Nicht zuletzt muss sich ein Produktionsverfahren auch an wirtschaftlichen Maßstäben orientieren, insbesondere im heutigen pharmakoökonomischen Umfeld.
Das Kilolabor in Biberach
Nach Aussagen des Geschäftsführers Entwicklung von Boehringer Ingelheim Deutschland, Dr. Wolfgang Baiker, beinhaltet die Investitionssumme von rund 26 Mio. € nicht nur ein neues Gebäude mit rund 3.750 m² Nutzfläche für die dort tätigen 35 Mitarbeiter, sondern vor allem moderne Technologien und erweiterte Reaktorkapazitäten sowie klar gegliederte Bereiche entsprechend den internationalen Standards im Produktions- und Laborbereich. Eine Rolle spielte bei der Ausstattung neben dem erhöhten Substanzbedarf für Vorentwicklungskandidaten auch die zunehmende chemische Komplexität neuer Wirkstoffe.
Wesentlich modernisiert wurde der Bereich Verfahrenstechnik. Die Anlagenkapazität wurde auf 10 Reaktoren (6 x 40 L und 4 x 80 L) mit einem Gesamtvolumen von 560 L zur Synthese von Wirkstoffen verdoppelt. In diesen Spezialbehältern, die mit einem Rührwerk ausgestattet sind, werden chemische Reaktionen meist in Lösung durchgeführt, das Produkt der chemischen Transformation isoliert und mittels spezieller Techniken gereinigt und getrocknet. Je nach Komplexität der Substanz bedarf es bis zum fertigen Wirkstoff 20 bis 40 der genannten Verfahrensschritte.

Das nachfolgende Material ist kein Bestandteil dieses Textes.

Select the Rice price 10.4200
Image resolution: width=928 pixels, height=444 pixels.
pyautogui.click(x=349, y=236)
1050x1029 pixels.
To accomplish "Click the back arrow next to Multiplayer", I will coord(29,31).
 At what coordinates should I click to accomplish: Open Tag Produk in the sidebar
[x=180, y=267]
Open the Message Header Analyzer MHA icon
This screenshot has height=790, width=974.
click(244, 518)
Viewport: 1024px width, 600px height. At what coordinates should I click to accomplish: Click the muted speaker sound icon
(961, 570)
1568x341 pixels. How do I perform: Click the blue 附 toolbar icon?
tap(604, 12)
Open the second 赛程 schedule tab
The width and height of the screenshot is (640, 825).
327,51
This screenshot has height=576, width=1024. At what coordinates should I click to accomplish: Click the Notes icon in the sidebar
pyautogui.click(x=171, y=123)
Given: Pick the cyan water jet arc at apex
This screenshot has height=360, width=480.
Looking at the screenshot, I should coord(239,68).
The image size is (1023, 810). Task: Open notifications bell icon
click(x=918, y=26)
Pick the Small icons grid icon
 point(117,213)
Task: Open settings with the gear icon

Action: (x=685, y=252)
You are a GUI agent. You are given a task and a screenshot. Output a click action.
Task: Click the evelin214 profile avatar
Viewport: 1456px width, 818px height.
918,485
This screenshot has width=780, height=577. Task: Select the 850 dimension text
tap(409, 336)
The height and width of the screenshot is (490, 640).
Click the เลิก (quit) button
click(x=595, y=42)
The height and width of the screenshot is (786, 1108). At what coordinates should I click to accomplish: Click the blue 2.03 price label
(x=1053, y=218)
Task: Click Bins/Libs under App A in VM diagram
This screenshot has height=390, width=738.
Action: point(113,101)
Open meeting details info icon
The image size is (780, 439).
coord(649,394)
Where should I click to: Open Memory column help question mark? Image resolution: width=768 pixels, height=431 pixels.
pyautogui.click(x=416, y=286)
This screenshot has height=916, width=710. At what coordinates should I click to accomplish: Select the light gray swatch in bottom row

Good Manufacturing Practice-Bereiche (GMP) und Nicht-GMP-Bereiche wurden strikt getrennt, um den behördlichen Anforderungen einfacher entsprechen zu können. Ein modernes lufttechnisches Konzept, sog. Down-Flow-Systeme, führt eventuelle Schadstoffe vom Mitarbeiter weg, so dass Zwischenprodukte und Wirkstoffe sicher gehandhabt werden können. Der Neubau umfasst zudem ein neu errichtetes Labor für präparative Chromatographie als alternative Reinigungsmethode für die rasche Wirkstoffversorgung in der frühen Entwicklungsphase.
Die nun vorhandene Anlagentechnik und die Produktionseinrichtungen erlauben die sichere Durchführung vielfältiger Prozessschritte, sie garantieren eine rasche und flexible Belieferung mit neuen Wirkstoffen. Das Kilolabor bildet somit eine wichtige Brücke zwischen Forschung und Entwicklung. Anzumerken bleibt, dass mehr als 75 % der Entwicklungsprojekte von Boehringer Ingelheim international vom Standort Deutschland aus koordiniert und betreut werden.